- [WHAT YOU HAVE TO DO]:
Among the lines of the listing below, retype exactly those from the one containing "This screenshot has height=266, width=352." through the one containing "the Ji Sung", both included. Do not include pictures.
Segment Start: WORKING DATA
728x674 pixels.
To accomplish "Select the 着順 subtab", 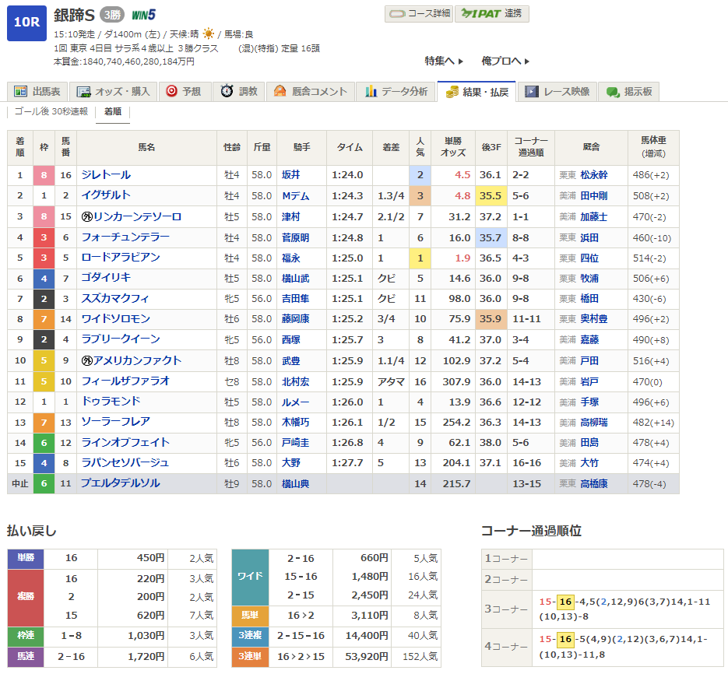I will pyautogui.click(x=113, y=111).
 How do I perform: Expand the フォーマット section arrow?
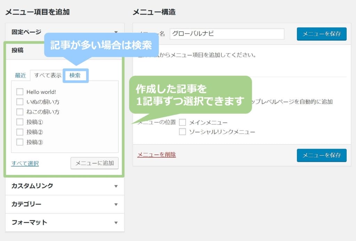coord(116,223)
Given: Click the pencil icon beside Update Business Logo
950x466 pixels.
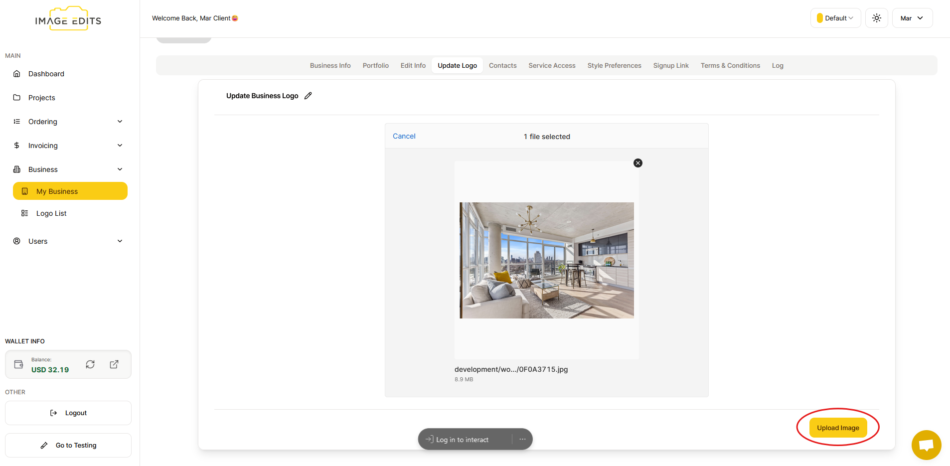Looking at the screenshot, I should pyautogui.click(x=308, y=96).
Segment End: WORKING DATA
Segment Start: WORKING DATA
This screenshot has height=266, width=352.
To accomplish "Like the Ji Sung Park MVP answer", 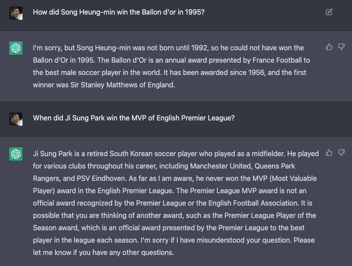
Segment End: WORKING DATA
Segment Start: WORKING DATA
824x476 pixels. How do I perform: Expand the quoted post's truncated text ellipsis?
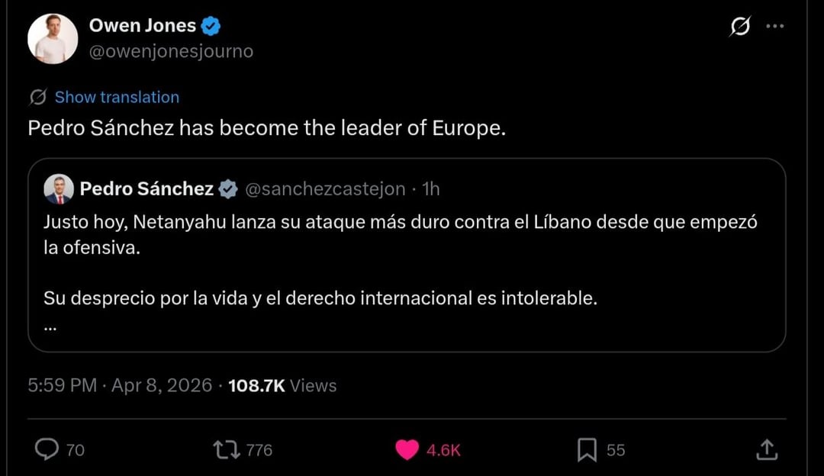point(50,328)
Segment End: WORKING DATA
- [REPLY TO THE EXERCISE]:
This screenshot has height=266, width=352.
To accomplish "Like the Ji Sung Park MVP answer", 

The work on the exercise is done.